**Given information:**
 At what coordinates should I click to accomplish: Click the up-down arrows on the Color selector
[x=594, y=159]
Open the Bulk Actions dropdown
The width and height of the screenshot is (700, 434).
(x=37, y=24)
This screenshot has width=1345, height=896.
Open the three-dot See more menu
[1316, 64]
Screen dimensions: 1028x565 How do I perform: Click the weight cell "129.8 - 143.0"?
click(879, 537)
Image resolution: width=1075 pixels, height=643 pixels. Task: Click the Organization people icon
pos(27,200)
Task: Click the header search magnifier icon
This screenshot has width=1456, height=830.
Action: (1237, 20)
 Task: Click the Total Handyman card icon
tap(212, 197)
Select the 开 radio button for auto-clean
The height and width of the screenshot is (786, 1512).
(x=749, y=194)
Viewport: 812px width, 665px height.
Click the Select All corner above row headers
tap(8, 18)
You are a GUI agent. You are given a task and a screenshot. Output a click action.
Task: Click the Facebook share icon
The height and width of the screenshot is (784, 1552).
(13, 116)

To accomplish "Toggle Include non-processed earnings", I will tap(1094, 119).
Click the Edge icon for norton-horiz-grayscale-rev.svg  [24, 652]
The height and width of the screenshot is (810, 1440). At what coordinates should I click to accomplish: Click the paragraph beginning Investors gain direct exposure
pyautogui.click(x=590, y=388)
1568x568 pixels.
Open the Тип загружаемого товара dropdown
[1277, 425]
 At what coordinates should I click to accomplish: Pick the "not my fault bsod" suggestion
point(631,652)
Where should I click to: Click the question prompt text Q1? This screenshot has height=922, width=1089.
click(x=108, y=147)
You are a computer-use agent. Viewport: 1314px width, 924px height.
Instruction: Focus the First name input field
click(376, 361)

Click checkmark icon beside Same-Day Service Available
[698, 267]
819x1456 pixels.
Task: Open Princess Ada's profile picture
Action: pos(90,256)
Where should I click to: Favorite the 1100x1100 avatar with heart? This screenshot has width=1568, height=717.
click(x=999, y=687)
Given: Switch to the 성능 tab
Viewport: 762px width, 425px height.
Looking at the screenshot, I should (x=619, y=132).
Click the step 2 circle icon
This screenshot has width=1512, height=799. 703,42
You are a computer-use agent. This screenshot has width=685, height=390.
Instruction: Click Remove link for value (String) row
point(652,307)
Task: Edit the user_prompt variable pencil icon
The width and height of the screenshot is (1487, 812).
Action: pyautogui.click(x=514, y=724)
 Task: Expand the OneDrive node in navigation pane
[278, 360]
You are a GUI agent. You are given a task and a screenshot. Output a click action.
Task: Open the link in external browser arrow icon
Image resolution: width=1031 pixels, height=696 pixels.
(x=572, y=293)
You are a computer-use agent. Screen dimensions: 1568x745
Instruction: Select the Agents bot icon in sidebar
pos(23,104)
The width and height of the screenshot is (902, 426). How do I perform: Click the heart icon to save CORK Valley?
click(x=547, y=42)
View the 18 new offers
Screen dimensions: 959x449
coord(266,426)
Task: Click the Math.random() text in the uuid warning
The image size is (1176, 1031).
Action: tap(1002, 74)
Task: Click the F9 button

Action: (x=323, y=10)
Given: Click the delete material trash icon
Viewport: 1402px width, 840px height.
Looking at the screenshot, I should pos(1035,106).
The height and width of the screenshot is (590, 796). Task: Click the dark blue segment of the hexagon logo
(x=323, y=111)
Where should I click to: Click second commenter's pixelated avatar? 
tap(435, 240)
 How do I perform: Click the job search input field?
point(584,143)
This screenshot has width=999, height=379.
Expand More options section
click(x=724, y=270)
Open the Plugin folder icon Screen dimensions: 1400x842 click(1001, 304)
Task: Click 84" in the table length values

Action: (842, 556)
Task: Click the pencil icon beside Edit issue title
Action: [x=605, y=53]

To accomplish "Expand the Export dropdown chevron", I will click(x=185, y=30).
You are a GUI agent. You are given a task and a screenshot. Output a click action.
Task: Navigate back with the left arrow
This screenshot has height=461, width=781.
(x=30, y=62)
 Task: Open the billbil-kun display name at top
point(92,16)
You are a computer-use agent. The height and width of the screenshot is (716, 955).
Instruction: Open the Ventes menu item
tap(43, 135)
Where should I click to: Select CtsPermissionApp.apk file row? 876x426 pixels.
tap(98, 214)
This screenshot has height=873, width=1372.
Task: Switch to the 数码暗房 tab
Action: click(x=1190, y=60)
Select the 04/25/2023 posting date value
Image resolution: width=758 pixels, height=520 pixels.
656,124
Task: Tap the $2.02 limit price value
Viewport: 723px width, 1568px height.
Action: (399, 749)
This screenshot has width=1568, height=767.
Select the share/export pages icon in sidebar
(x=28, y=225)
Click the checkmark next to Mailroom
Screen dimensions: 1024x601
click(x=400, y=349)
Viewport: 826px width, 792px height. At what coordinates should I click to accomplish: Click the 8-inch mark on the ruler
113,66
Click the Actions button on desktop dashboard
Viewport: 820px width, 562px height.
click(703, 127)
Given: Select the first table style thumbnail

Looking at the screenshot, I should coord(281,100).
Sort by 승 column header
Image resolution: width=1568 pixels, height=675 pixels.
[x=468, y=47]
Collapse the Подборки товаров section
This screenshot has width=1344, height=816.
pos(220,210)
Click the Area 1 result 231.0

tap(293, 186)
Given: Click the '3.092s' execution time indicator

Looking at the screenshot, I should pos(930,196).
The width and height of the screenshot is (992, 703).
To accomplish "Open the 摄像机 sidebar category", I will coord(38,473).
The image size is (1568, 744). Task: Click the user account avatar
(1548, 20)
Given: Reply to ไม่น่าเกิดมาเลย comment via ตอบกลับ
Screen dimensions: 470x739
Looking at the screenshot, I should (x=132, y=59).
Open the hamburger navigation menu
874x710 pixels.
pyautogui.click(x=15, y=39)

**Aim of the exercise:**
Report how many lines in the entries above contain the string "with", where case counts. Give only the number.

**Result for this task:**
2